■ Problem to solve: All that belongs in the answer is the lines from the one containing "Task: Click the THE NO heading" to the end of the listing below, copied exactly, pictures excluded.

■ Provided information:
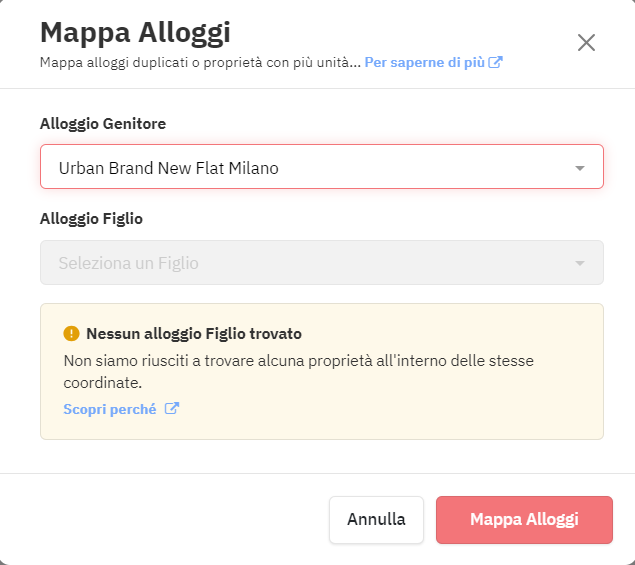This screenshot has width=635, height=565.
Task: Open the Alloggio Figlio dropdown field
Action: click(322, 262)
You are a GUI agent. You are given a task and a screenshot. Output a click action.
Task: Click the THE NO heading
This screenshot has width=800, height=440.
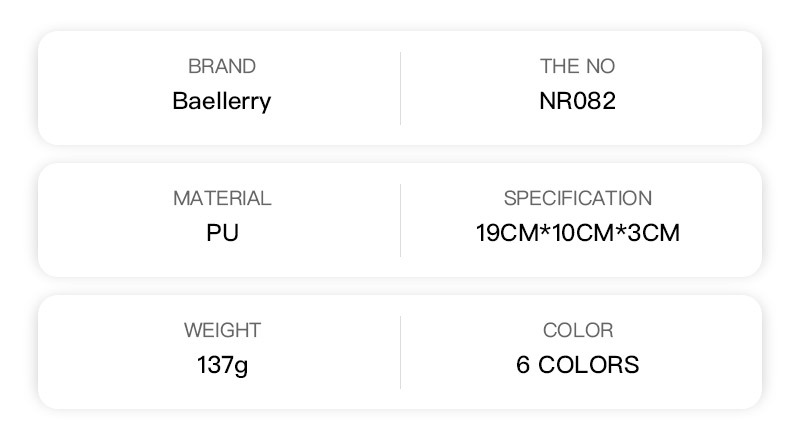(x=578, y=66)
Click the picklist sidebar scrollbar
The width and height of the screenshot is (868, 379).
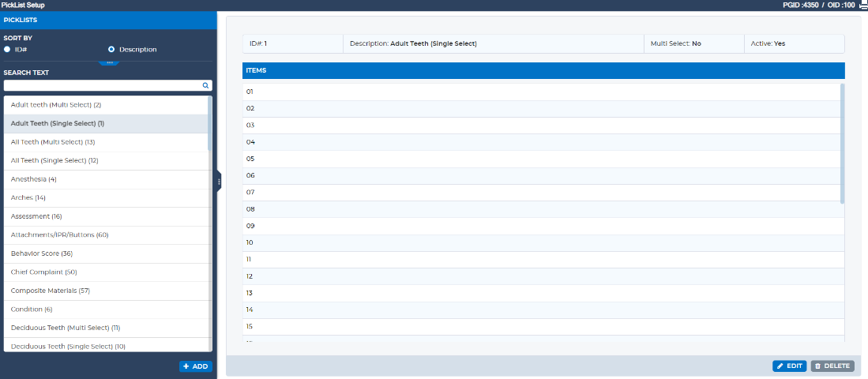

■ Your solution:
Task: Click the THE NO heading
This screenshot has width=800, height=440.
(x=578, y=66)
Click the picklist sidebar scrollbar
The width and height of the screenshot is (868, 379).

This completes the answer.